COURT OF APPEALS OF VIRGINIA
Present: Judges Baker, Annunziata and Senior Judge Cole
Argued at Richmond, Virginia
WILLIAM I. MARABLE
OPINION BY
v. Record No. 0361-97-2 JUDGE JOSEPH E. BAKER
JUNE 16, 1998
COMMONWEALTH OF VIRGINIA
FROM THE CIRCUIT COURT OF LUNENBURG COUNTY
William L. Wellons, Judge
Joseph M. Teefey, Jr., Assistant Public
Defender (Office of the Public Defender, on
brief), for appellant.
Thomas D. Bagwell, Assistant Attorney General
(Richard Cullen, Attorney General, on brief),
for appellee.
William I. Marable (appellant) appeals from his bench trial
conviction by the Circuit Court of Lunenburg County (trial court)
for burning an occupied dwelling in violation of Code
§ 18.2-77(A).

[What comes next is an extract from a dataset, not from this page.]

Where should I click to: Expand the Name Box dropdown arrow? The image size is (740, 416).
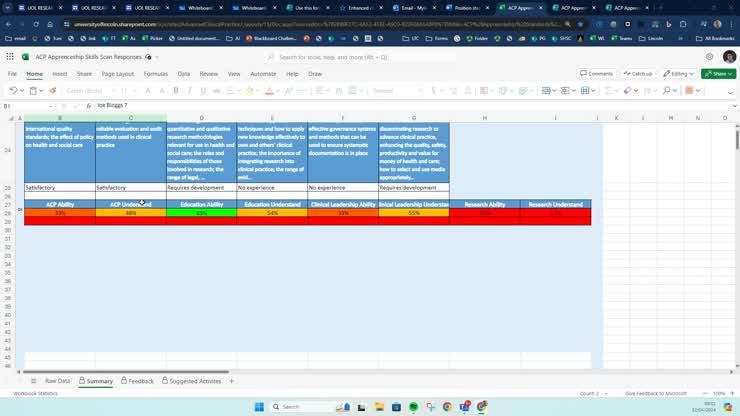tap(50, 106)
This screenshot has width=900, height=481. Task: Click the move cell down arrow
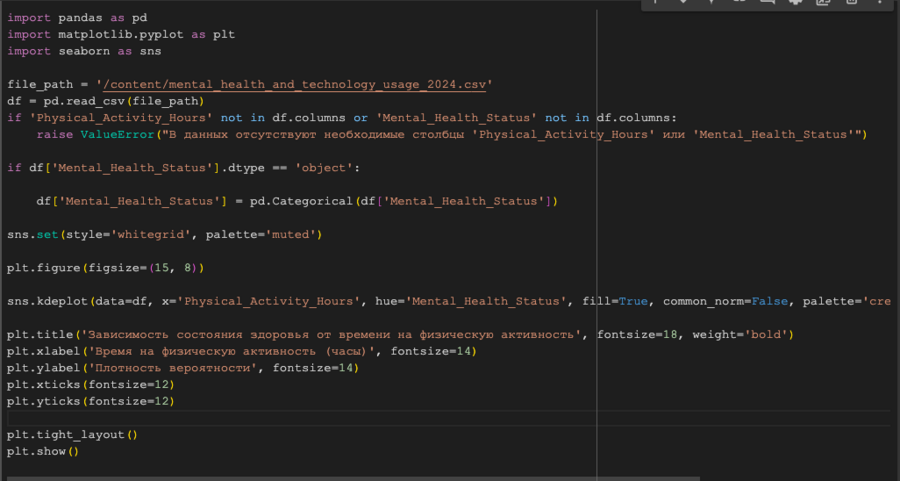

Appellant contends the evidence was insufficient
to prove (1) that the burning was intentional and (2) that he was
the criminal agent. He also contends the evidence was
insufficient to prove that the burned building was "occupied" and
that, as a consequence he was subject, at most, to the lesser
punishment contained in Code § 18.2-77(B) for the burning of an
unoccupied dwelling. Finding no error, we affirm the judgment of
the trial court.
Stated in the light most favorable to the Commonwealth,
granting to it all reasonable inferences fairly deducible
therefrom, the evidence discloses that appellant lived with
Gloria Folks in her rented residence in Chase City, Virginia.
After an argument on August 16, 1996, Folks told him to leave.
Appellant stayed the night of August 16 and left the morning of
August 17, but returned, intoxicated, around 8:00 p.m. that
evening. Folks refused appellant's demand for food and again
told him to leave. While cursing her, appellant told Folks that
he was "staying right here," was "going to eat," and that there
was "nothing [she] can do about it." When Folks pushed appellant
to try to make him leave, he became violent and said, "I'm tired
of you and your sister and your friend. . . . I'm going to kill
all of you m-fs." When Folks attempted to leave, appellant tried
to force her back into the house. She broke free and ran into
the house. Appellant followed, assaulted Folks, and then
threatened to kill her and burn her house.
Folks managed to escape and drove to appellant's mother's
house to call the police. Denise Jones, Folks' next door
neighbor, observed the confrontation and Folks' departure.
Within three or four seconds of Folks' departure, Jones saw fire
coming from a window of Folks' house. When informed by Jones
that the house was afire, Folks returned and found appellant
sitting on his car watching her house burn. Appellant was
yelling, "[L]et it burn," and said, "If I can't live in it, ain't
nobody going to live in it." In addition, when fire fighter
Whitaker arrived, appellant cursed him and said, "Let it burn."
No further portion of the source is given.